*** Opening of DATA SUPPLIED ***
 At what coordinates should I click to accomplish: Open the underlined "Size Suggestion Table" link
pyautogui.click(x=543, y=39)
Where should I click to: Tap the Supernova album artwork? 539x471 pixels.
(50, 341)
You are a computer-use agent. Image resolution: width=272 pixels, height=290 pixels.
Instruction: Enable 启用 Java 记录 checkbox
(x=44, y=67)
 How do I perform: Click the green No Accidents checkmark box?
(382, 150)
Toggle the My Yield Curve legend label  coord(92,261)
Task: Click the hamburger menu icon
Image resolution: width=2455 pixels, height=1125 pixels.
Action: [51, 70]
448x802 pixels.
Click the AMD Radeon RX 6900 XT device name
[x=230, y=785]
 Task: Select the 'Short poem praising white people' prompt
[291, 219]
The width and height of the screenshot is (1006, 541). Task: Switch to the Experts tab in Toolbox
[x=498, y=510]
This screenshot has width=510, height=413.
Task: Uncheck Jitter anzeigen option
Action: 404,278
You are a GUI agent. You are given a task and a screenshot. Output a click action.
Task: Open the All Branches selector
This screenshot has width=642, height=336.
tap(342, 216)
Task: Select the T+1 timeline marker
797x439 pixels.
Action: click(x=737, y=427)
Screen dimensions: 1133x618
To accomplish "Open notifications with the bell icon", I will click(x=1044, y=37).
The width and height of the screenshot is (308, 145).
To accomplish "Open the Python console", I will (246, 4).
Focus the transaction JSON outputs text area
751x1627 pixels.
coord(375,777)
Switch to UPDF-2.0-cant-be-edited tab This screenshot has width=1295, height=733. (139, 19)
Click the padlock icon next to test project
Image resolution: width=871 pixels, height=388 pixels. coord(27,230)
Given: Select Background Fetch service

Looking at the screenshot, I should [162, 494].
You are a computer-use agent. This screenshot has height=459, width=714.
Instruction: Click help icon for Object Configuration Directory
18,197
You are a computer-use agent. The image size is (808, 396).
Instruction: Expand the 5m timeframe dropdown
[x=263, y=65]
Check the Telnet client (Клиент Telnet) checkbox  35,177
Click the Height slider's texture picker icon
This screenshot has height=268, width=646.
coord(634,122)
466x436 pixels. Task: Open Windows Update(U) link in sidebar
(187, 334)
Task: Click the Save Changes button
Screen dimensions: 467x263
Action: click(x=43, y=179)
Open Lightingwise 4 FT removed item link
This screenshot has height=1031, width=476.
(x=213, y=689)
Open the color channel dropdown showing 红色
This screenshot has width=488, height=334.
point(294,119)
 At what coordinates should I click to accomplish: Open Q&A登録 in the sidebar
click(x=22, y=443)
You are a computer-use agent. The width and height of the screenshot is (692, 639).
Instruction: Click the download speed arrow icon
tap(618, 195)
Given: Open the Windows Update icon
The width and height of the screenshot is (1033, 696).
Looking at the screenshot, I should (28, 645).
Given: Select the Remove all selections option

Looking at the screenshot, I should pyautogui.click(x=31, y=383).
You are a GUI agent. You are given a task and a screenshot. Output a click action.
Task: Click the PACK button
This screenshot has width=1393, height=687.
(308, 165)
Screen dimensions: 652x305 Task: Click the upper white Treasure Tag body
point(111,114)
*** Close of DATA SUPPLIED ***
DESCRIPTION OF THE TASK: Using the material above, write out each entry again with nothing changed.

WRITTEN RESPONSE:
 At what coordinates should I click to accomplish: Open the underlined "Size Suggestion Table" link
pyautogui.click(x=543, y=39)
Where should I click to: Tap the Supernova album artwork? 539x471 pixels.
(50, 341)
You are a computer-use agent. Image resolution: width=272 pixels, height=290 pixels.
Instruction: Enable 启用 Java 记录 checkbox
(x=44, y=67)
 How do I perform: Click the green No Accidents checkmark box?
(382, 150)
Toggle the My Yield Curve legend label  coord(92,261)
Task: Click the hamburger menu icon
Image resolution: width=2455 pixels, height=1125 pixels.
Action: [51, 70]
448x802 pixels.
Click the AMD Radeon RX 6900 XT device name
[x=230, y=785]
 Task: Select the 'Short poem praising white people' prompt
[291, 219]
The width and height of the screenshot is (1006, 541). Task: Switch to the Experts tab in Toolbox
[x=498, y=510]
This screenshot has width=510, height=413.
Task: Uncheck Jitter anzeigen option
Action: 404,278
You are a GUI agent. You are given a task and a screenshot. Output a click action.
Task: Open the All Branches selector
This screenshot has width=642, height=336.
tap(342, 216)
Task: Select the T+1 timeline marker
797x439 pixels.
Action: click(x=737, y=427)
Screen dimensions: 1133x618
To accomplish "Open notifications with the bell icon", I will click(x=1044, y=37).
The width and height of the screenshot is (308, 145).
To accomplish "Open the Python console", I will (246, 4).
Focus the transaction JSON outputs text area
751x1627 pixels.
coord(375,777)
Switch to UPDF-2.0-cant-be-edited tab This screenshot has width=1295, height=733. (139, 19)
Click the padlock icon next to test project
Image resolution: width=871 pixels, height=388 pixels. coord(27,230)
Given: Select Background Fetch service

Looking at the screenshot, I should [162, 494].
You are a computer-use agent. This screenshot has height=459, width=714.
Instruction: Click help icon for Object Configuration Directory
18,197
You are a computer-use agent. The image size is (808, 396).
Instruction: Expand the 5m timeframe dropdown
[x=263, y=65]
Check the Telnet client (Клиент Telnet) checkbox  35,177
Click the Height slider's texture picker icon
This screenshot has height=268, width=646.
coord(634,122)
466x436 pixels. Task: Open Windows Update(U) link in sidebar
(187, 334)
Task: Click the Save Changes button
Screen dimensions: 467x263
Action: click(x=43, y=179)
Open Lightingwise 4 FT removed item link
This screenshot has height=1031, width=476.
(x=213, y=689)
Open the color channel dropdown showing 红色
This screenshot has width=488, height=334.
point(294,119)
 At what coordinates should I click to accomplish: Open Q&A登録 in the sidebar
click(x=22, y=443)
You are a computer-use agent. The width and height of the screenshot is (692, 639).
Instruction: Click the download speed arrow icon
tap(618, 195)
Given: Open the Windows Update icon
The width and height of the screenshot is (1033, 696).
Looking at the screenshot, I should (28, 645).
Given: Select the Remove all selections option

Looking at the screenshot, I should pyautogui.click(x=31, y=383).
You are a GUI agent. You are given a task and a screenshot. Output a click action.
Task: Click the PACK button
This screenshot has width=1393, height=687.
(308, 165)
Screen dimensions: 652x305 Task: Click the upper white Treasure Tag body
point(111,114)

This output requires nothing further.